The Newark Center for Creative Learning (which I can’t say enough good about) held their Kid’s Greenfest yesterday. The weather was great but I got sunburnt standing by a large portable solar array chatting with local solar geeks CMI Electric about electric tractors, grid-tie inverters and the voltage and current profiles of thin-film .vs. polycrystalline PV panels. Heather persuaded Senator Chris Coons to make me a fruit smoothie with the NCCL fender-blender (bike provided by the Newark Bike Project). She said he was a good sport about it, and I said I was pleased to see him actually working for somebody who voted for him – instead of greedy media conglomerates.

Several local organic farmers showed up, including a CSA, and I bought a dozen Americana and Buff Orpington eggs… they’re brown and pale green.

Zero tolerance, zero intelligence, zero education

Number One Son attends a US public school, and thus has learned that the official answer must be given to any test question, and truth or falsehood has no bearing on this requirement. School administration these days is all about punishing deviance from arbitrary rules, and any other lessons learned can generally be credited to teachers who are successfully subverting the system.

Blogger Rob Krampf, however, was dismayed to learn that the standardized tests used in the US State of Florida are completely inadequate for testing knowledge or intelligence, and only measure conformance to authoritarian stupidity. You can read about it here. I guess Mr. Krampf never read The Six-Lesson Schoolteacher.

I don’t find it at all comforting to know that Florida’s state educational system is at least as poorly run as my local public schools. I hope Mr. Krampf can make a difference… Richard Feynman didn’t have a lot of luck, and he was a nobel-prize winning physicist.

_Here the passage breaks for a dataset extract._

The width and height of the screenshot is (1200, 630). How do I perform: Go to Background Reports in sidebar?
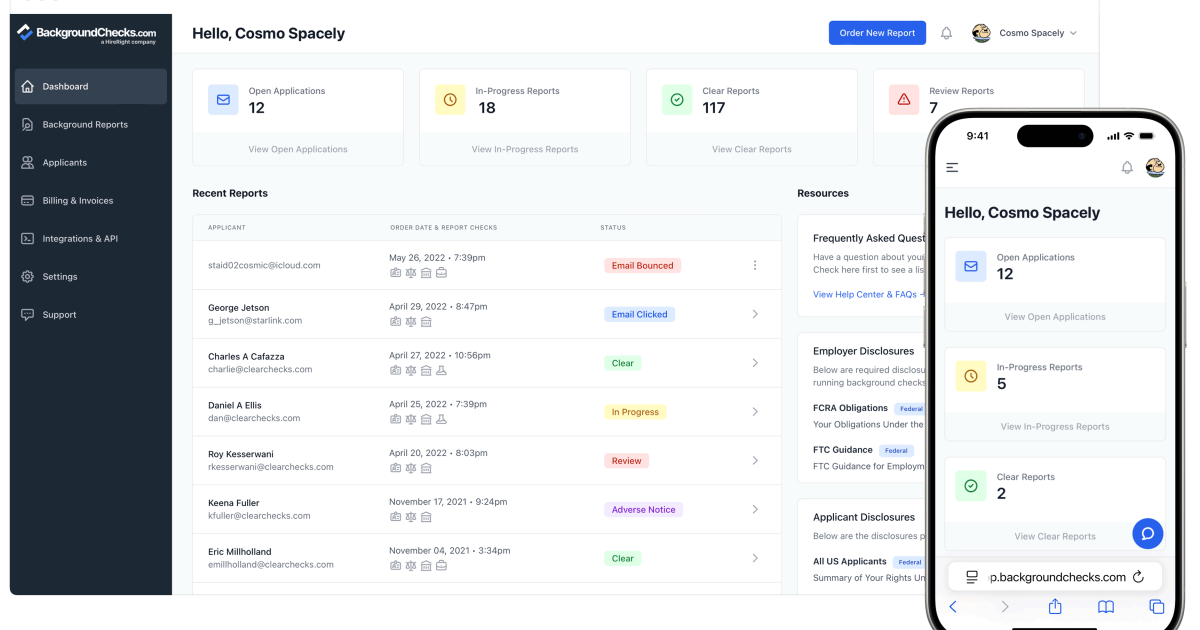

Most of the USA is still firmly in the grip of the “zero tolerance” madness that started after the Columbine schoolyard shootings became a national obsession. In California, children can literally be expelled or suspended for rolling their eyes at a school administrator. One assumes the disproportionate number of minorities targeted for such actions is because California minorities are often dark-skinned, and it’s easier to see the whites of their eyes? But it’s not just California schools that have prioritized obedience over learning:

Six year old expelled for a hobo pocketknife
Louisiana 3rd grader suspended for drawing a picture of a knife
High school honor student suspended for accidentally picking up father’s lunchbox

The base principle of “zero tolerance” is a hatred for teaching; when presented with a “teaching moment”, that provides a perfect opportunity for increasing the intellectual capacities of the student, one must apply sufficiently harsh punishment to overcome the benefits of any learning that might take place.